In the centuries since, Confucianism has become a dominating school of Eastern thought, winning the philosophical Battle Royale that was The Hundred Schools Of Thought and going on to live on in a book called the Analects. As it turns out, his thoughts on ethics and education aren’t just applicable to fifth-century Chinese governance, but also 21st-century parenting. Here is the collected wisdom (or at least loose translations, paraphrasing, and flat-out misappropriations) of one of the greatest philosophers in history.
On Rocking Them To Sleep
“It does not matter how slowly you go so long as you do not stop.”
On How To Potty Train
“I hear and I forget. I see and I remember. I do and I understand.”
On “Why Do We Have To Go To School?”
“By 3 methods we may learn wisdom: First, by reflection, which is noblest; second, by imitation, which is easiest; and third, by experience, which is the bitterest.”
On Life’s Third Act
“Old age, believe me, is a good and pleasant thing. It is true you are gently shouldered off the stage, but then you are given such a comfortable front stall as spectator.”

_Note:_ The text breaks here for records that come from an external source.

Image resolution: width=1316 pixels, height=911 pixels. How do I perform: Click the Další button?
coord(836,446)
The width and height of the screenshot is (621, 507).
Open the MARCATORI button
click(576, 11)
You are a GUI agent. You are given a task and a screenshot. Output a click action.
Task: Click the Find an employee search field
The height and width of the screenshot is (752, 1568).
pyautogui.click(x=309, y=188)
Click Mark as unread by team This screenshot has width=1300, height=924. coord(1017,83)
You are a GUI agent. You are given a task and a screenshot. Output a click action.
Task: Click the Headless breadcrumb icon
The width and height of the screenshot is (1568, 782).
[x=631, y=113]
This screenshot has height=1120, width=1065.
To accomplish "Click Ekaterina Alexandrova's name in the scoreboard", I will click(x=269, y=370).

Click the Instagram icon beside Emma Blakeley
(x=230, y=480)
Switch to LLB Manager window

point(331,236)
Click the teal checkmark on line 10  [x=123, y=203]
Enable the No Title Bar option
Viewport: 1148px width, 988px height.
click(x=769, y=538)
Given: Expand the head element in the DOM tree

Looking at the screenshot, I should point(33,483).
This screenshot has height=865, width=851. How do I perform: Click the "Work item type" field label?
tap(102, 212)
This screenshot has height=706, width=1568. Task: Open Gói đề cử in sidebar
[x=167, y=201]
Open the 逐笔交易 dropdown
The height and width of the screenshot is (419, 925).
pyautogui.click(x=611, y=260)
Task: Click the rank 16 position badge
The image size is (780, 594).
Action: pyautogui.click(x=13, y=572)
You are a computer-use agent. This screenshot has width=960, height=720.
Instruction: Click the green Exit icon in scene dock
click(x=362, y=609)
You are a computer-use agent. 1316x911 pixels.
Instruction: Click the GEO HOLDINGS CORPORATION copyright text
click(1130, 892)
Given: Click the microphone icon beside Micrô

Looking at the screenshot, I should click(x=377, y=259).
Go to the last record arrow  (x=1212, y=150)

On How Their Chores Are Preserving Democracy
“The strength of a nation derives from the integrity of the home.”
On Not Letting Them Win On Game Night
“He who acts with a constant view to his own advantage will be much murmured against.”
On Not Knowing, Y’know?
“When you know a thing, to hold that you know it, and when you do not know a thing, to allow that you do not know it — this is knowledge.”
On One To Stash Away For Their Wedding
“Never give a sword to a man who can’t dance.”
On The New Family Motto
“A youth, when at home, should be filial, and abroad, respectful to his elders. He should be earnest and truthful. He should overflow in love to all and cultivate the friendship of the good. When he has time and opportunity, after the performance of these things, he should employ them in polite studies.”
On What LeVar Burton Keeps Saying
“You cannot open a book without learning something.”
On Getting Along With Siblings
“What you do not wish for yourself, do not do to others.”